Welcome back to “Doggerel,” where I discuss words and phrases that are misused, abused, or just plain meaningless.

This phrase and its variants strike a chord of incredulity when I read them, especially if they show up late in an argument, after several points are raised and rebutted. Presumably someone who devoted that much time and passion to arguing over an issue would be greatly interested in swaying people towards their firmly-held position.

Then the cynicism I’ve built up over my years of being an internet skeptic sink in: Trolls. The particular variation I’m speaking of are those who argue a position not because they believe it, but because they enjoy angering and frustrating people who hold a contrary position, often with deliberately and transparently fallacious arguments. They avoid changing their position or making any sort of concession a sincere person might make in the face of good arguments to amplify the frustration.

Less cynically, it harkens to my own soft-sell vague spirituality phase of my life, when confrontation was discouraged and “negative.” It dipped in postmodernism, since being right wasn’t considered a part of being happy or prosperous. Phrases like that were used in attempts to move the argument towards a non-judgmental brainstorming session where any idea was welcome. The problem is that brainstorming is a beginning for generating a large pool of ideas to test, not a place where you want to remain. Finding good ideas means sorting them out from all the bad ones. This means you have to be willing to criticize an idea that looks bad or defend an idea that you think looks good and argue convincingly in either case.

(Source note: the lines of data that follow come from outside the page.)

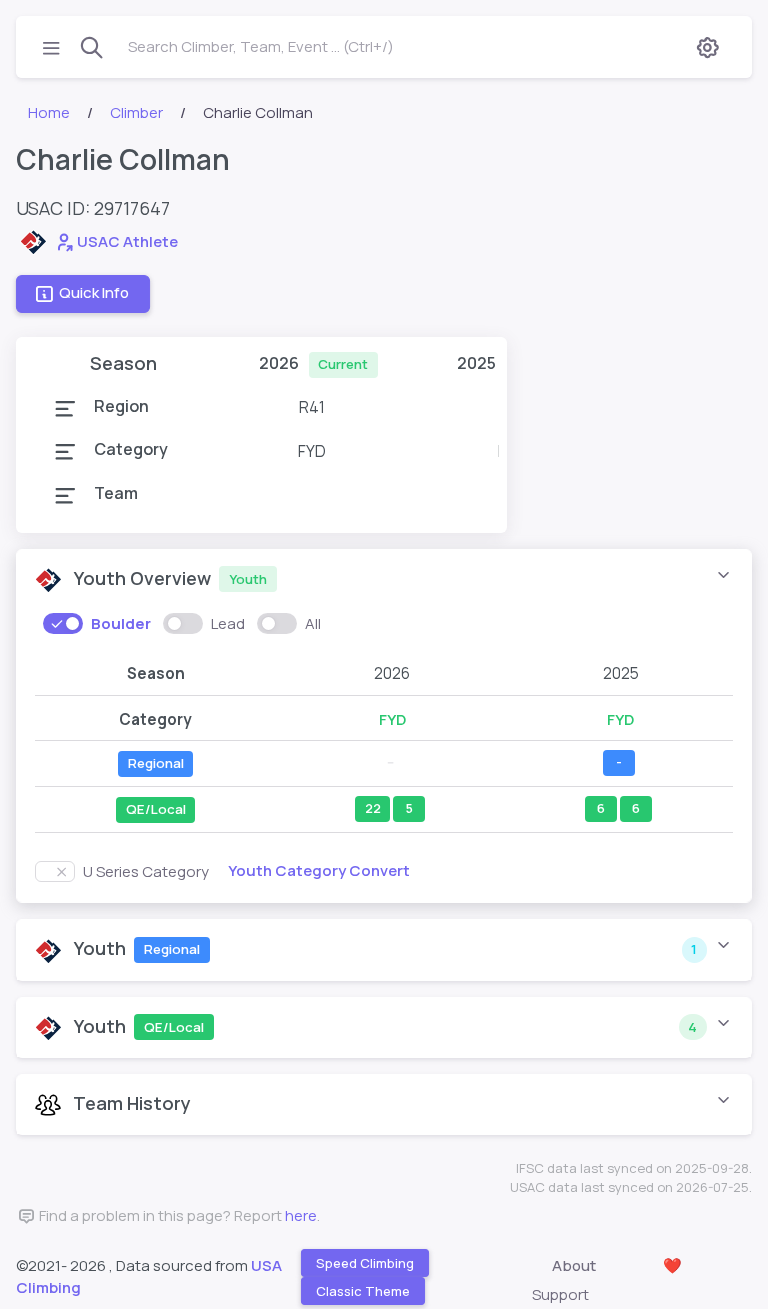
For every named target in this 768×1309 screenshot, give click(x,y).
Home (49, 112)
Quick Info (94, 292)
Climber (136, 112)
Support (560, 1294)
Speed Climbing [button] (365, 1263)
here (301, 1215)
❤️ (672, 1265)
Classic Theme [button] (363, 1291)
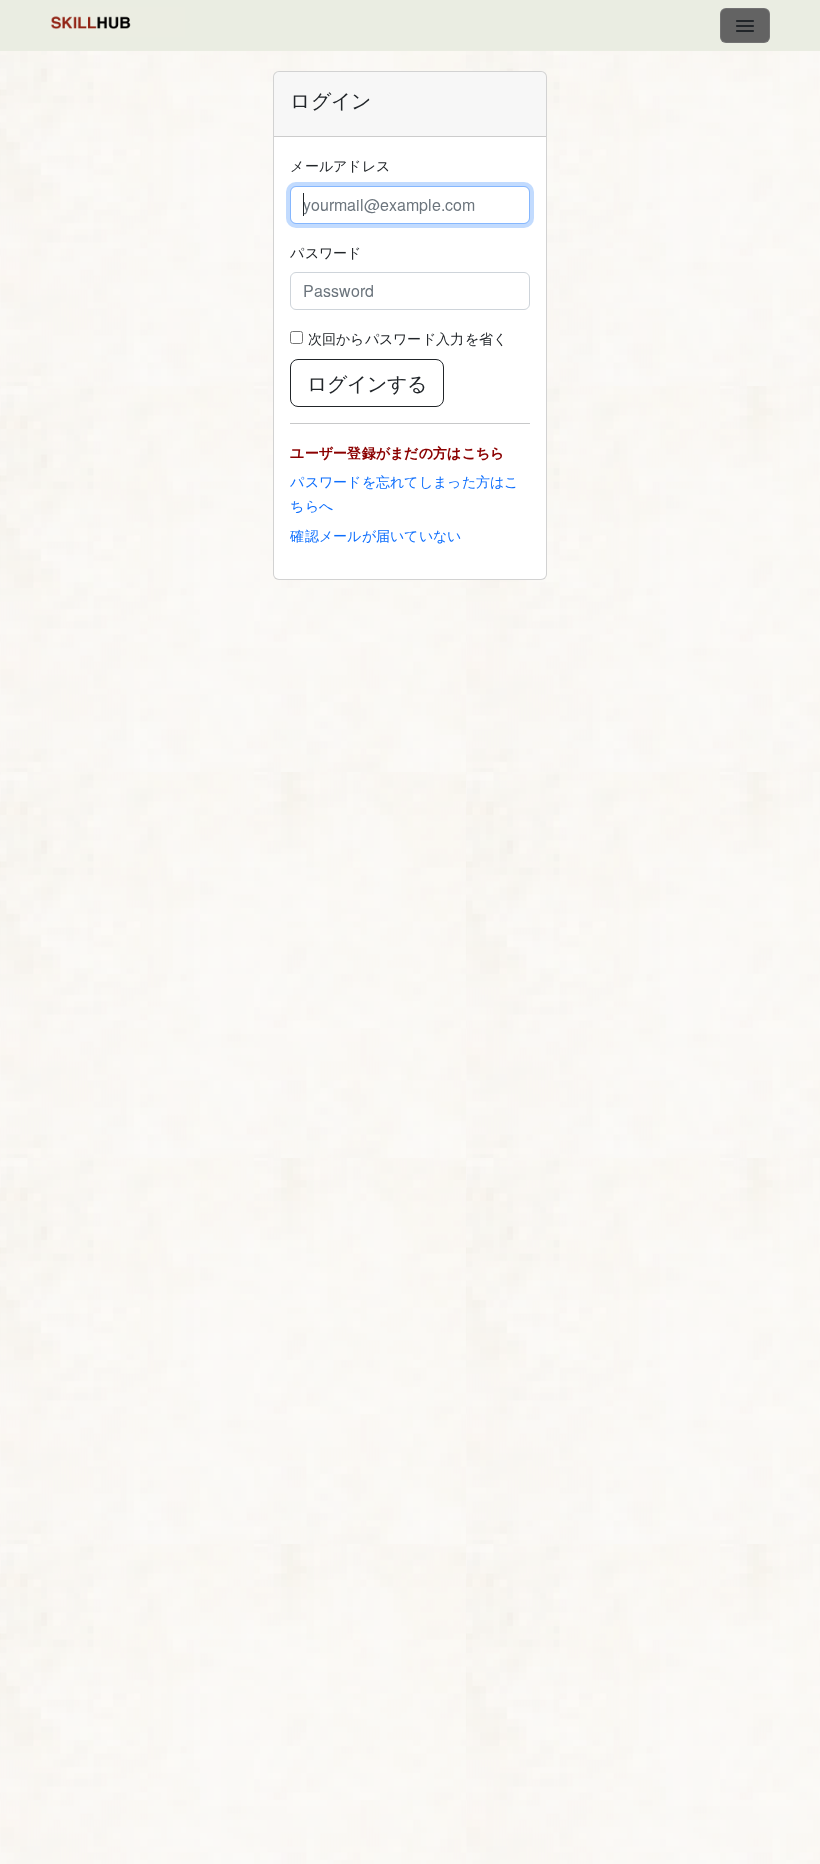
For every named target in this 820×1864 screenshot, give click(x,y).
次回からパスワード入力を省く (408, 338)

Advice to my opponents: If you don’t like having your position criticized, think twice before asserting it. It’s better to bow out or remain silent than to grow indignant because you didn’t expect opposition. It gets worse if you carry on an extended argument and then claim that you weren’t arguing toward the purpose of argument, namely convincing other people. In the age of the internet, where insincere trolls arguing for the lulz are a dime a dozen, don’t use an escape clause that so easily depicts you as one of them.